Data Engineer/Scientist
19 Jul 2017 » data-science kaggle
(This is a static version of an iPython notebook. The actual notebook and further code can be found on GitHub.)
I’m going to use XGBoost to fit a boosted tree ensemble to the data from the Zillow Kaggle Competition. The quantity to predict is the size of the error that Zillow’s own algorithm has made in predicting housing prices, based on a large number of variables describing the house. Since we’re trying to capture the errors in model that’s already being used, it will probably be difficult to make any headway, but that’s why it’s a competition.
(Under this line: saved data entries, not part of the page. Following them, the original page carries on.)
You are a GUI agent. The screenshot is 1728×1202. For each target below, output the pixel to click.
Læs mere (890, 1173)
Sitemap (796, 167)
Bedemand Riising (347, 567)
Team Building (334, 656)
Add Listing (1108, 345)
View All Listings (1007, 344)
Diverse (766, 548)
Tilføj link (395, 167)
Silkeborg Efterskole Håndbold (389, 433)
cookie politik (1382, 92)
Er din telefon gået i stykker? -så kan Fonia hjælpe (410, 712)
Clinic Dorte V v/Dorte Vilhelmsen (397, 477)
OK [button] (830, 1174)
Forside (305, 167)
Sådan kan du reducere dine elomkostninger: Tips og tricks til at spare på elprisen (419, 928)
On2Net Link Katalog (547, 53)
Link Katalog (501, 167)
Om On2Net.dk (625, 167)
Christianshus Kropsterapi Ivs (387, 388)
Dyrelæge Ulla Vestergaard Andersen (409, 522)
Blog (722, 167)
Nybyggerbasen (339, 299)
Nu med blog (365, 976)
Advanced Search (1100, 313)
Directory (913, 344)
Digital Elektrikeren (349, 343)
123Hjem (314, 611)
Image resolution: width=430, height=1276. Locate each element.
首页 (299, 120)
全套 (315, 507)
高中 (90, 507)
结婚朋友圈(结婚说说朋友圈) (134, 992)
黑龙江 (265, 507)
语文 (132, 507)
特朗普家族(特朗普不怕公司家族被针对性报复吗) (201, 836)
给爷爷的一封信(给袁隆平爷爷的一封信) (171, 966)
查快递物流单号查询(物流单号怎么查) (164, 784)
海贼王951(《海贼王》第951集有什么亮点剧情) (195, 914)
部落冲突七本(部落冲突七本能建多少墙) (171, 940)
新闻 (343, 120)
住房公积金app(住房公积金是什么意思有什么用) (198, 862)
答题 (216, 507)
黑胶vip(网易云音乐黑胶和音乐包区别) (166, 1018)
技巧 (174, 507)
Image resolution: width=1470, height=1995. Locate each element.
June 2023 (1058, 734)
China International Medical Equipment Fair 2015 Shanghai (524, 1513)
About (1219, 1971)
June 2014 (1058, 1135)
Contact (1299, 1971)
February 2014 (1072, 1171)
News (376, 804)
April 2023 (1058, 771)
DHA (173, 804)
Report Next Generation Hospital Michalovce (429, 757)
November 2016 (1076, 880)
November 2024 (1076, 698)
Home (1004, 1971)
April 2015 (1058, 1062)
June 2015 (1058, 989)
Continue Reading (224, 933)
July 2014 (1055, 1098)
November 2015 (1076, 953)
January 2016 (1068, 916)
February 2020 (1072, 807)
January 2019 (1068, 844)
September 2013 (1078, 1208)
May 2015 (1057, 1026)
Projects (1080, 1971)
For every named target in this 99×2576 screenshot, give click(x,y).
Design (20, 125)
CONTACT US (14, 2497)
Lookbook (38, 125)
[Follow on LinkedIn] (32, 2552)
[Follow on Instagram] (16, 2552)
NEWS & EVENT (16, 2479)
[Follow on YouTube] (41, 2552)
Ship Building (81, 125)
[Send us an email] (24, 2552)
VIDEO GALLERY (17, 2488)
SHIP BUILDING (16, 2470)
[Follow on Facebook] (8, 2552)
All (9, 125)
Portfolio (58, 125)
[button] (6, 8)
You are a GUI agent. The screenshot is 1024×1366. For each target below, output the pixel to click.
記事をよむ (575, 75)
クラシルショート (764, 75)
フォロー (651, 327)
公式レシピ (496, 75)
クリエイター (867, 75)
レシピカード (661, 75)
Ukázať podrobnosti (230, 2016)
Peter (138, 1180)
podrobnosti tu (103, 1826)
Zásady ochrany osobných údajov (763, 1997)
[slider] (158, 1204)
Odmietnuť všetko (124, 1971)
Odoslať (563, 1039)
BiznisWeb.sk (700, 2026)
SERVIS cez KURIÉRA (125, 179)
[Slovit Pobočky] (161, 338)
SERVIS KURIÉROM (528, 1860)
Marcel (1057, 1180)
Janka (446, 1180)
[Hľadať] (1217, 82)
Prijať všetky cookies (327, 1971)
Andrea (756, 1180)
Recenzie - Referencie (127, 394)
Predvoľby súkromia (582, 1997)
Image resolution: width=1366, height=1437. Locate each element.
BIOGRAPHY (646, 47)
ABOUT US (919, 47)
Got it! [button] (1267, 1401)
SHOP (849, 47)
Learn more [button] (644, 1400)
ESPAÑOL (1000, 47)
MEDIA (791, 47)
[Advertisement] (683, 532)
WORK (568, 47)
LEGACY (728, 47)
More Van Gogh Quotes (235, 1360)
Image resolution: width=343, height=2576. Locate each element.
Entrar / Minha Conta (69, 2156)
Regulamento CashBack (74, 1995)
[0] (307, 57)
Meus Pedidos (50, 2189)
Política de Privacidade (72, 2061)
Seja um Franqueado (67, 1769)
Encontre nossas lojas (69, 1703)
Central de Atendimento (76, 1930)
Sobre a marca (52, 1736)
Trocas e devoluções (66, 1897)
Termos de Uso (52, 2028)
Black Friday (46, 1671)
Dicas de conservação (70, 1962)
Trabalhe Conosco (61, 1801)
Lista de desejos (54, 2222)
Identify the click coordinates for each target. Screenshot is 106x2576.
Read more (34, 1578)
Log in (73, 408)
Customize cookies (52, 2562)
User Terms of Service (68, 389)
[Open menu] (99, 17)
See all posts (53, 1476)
First we will load the required libraries, load in the data, and preprocess the data.
import numpy as np
import pandas as pd
import xgboost as xgb
import gc
import datetime
from matplotlib import pyplot as plt
from sklearn.model_selection import train_test_split
# Competition training data
known = pd.read_csv('input/train_2016_v2.csv')
# Full set of properties
population = pd.read_csv('input/properties_2016.csv')
# Properties for which to predict in order to
unknown = pd.read_csv('input/sample_submission.csv')
# Some variables are categorical, and we will split them up using OneHot encoding
categorical_cols = [
'airconditioningtypeid',
'architecturalstyletypeid',
'buildingclasstypeid',
'decktypeid',
'fips',
'fireplaceflag',
'hashottuborspa',
'heatingorsystemtypeid',
'storytypeid',
'typeconstructiontypeid',
'taxdelinquencyflag',
]
# Some variables take on very many categorical values.
# For the sake of this exercise, we'll drop them.
cols_to_drop = [
'rawcensustractandblock',
'censustractandblock',
'propertycountylandusecode',
'propertylandusetypeid',
'propertyzoningdesc',
'regionidcounty',
'regionidcity',
'regionidzip',
'regionidneighborhood',
'taxdelinquencyyear'
]
# Creating our full dataset
df_known = known.merge(population, how='left', on='parcelid')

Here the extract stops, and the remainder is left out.